Task instructions: Would you repeat word for word the lines of the listing that follows, from the one with "Expand the Conenrain sidebar chevron" up to and including the one with "This screenshot has width=1443, height=840.", and leave out the images?

Source data:

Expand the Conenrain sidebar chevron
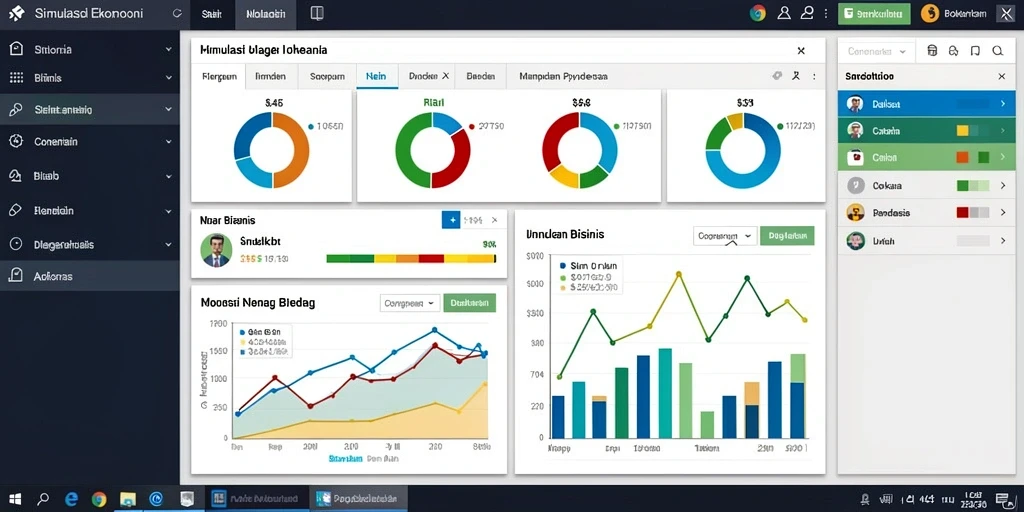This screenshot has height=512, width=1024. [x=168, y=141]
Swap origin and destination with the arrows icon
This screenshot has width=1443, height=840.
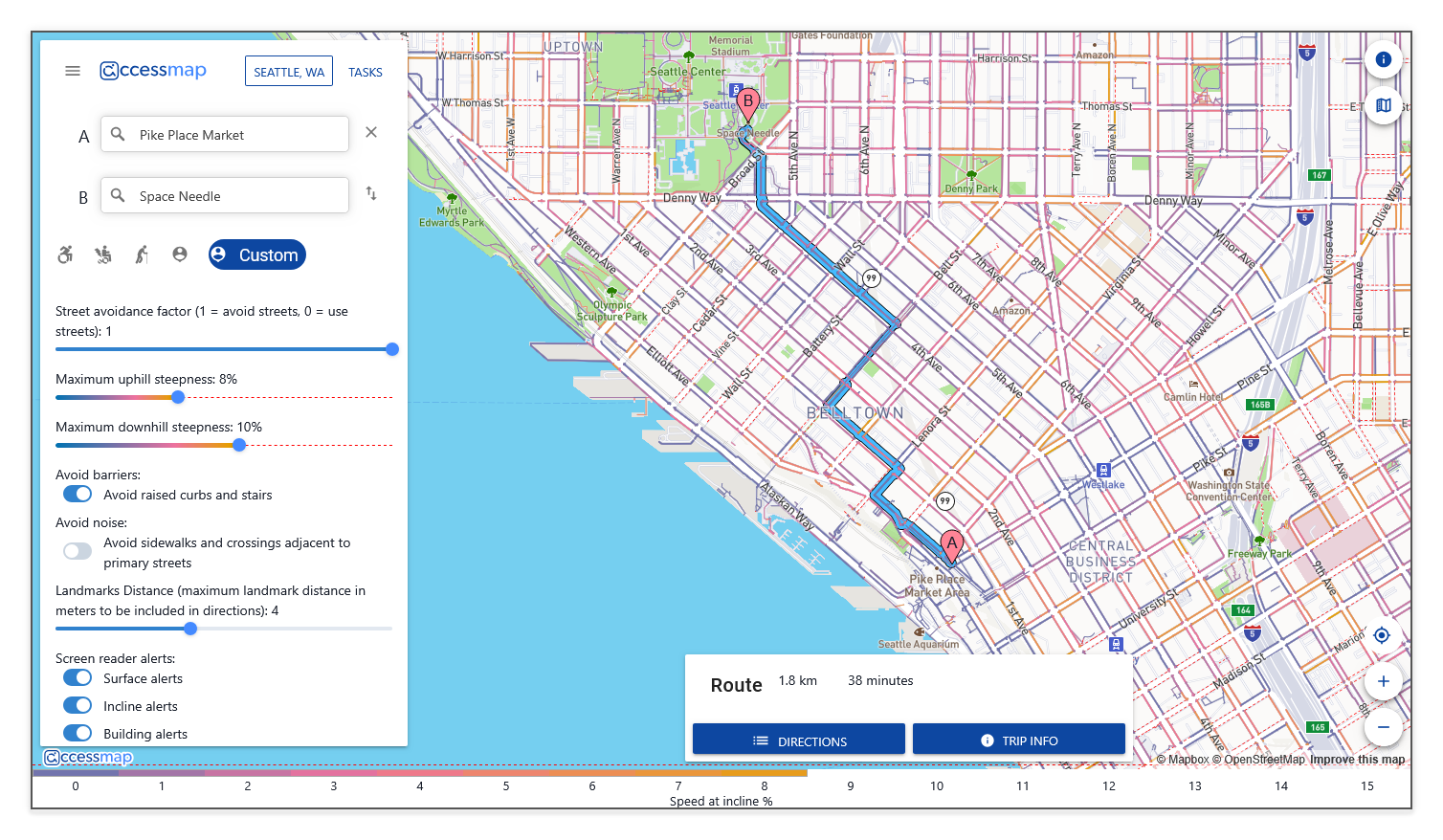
==
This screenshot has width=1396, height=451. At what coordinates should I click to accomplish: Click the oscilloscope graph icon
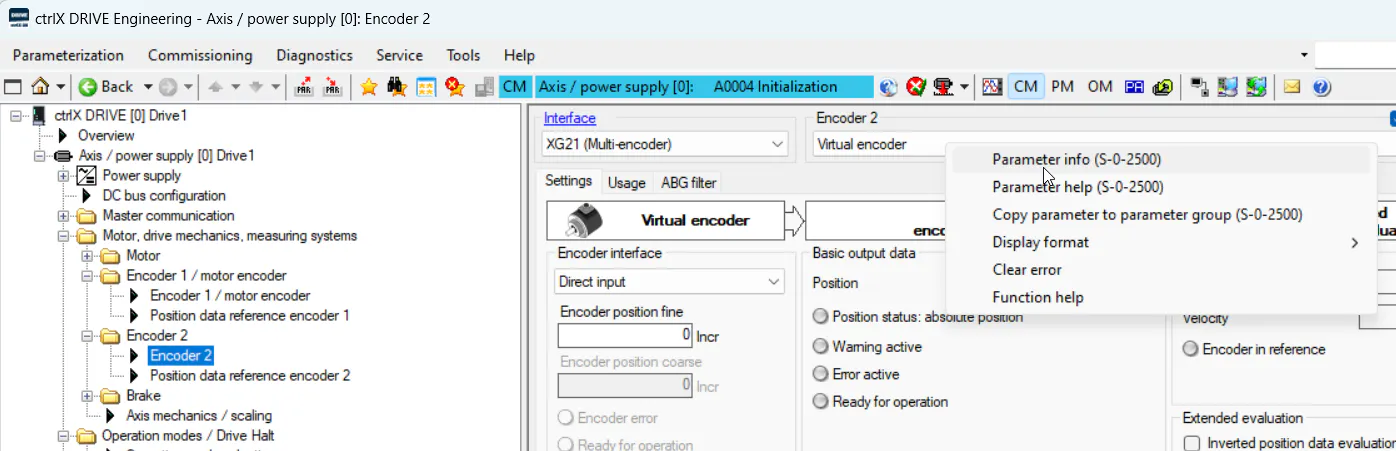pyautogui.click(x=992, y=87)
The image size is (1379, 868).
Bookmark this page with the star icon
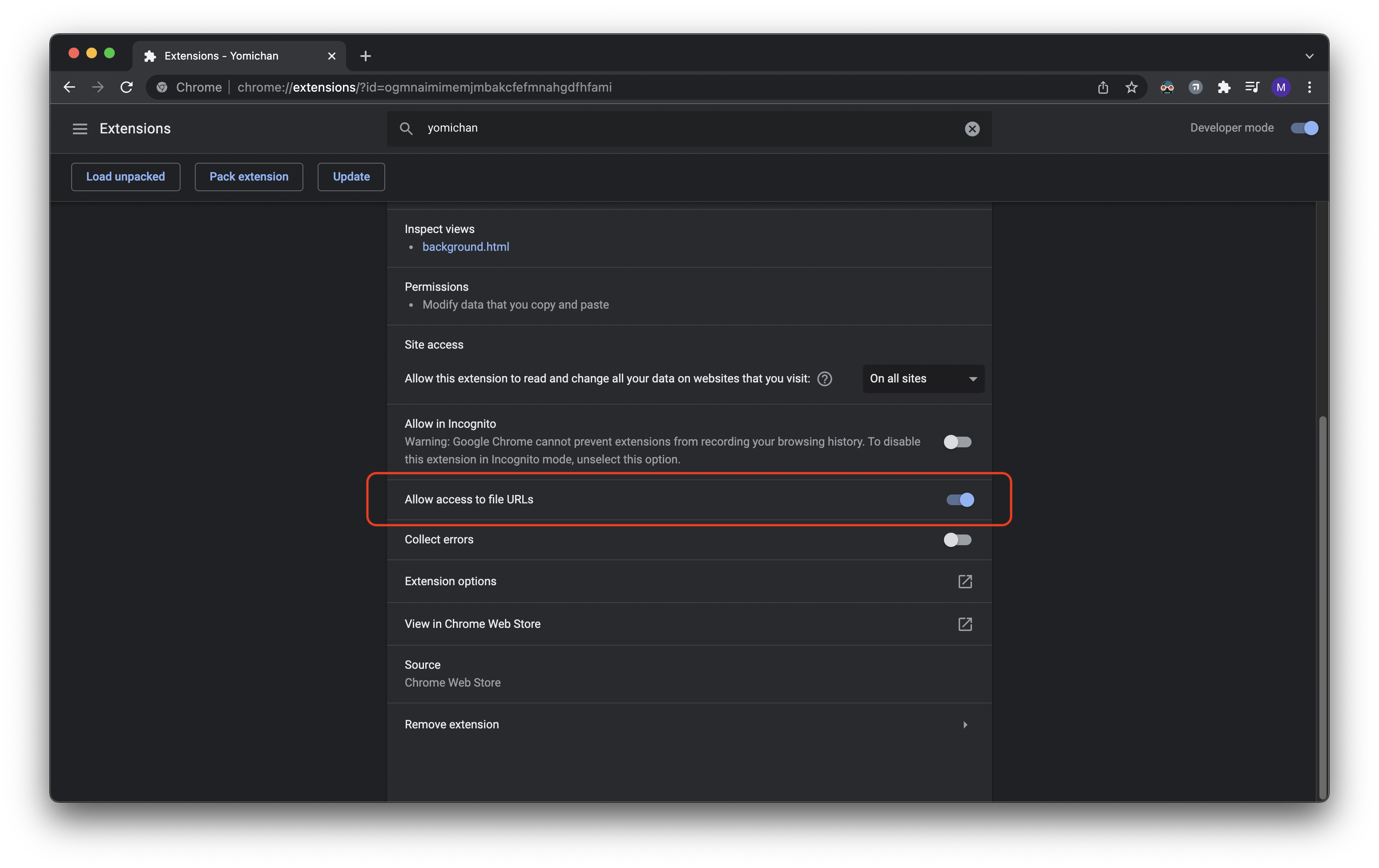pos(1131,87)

Written solution:
Expand the Conenrain sidebar chevron
This screenshot has height=512, width=1024. [x=168, y=141]
Swap origin and destination with the arrows icon
This screenshot has width=1443, height=840.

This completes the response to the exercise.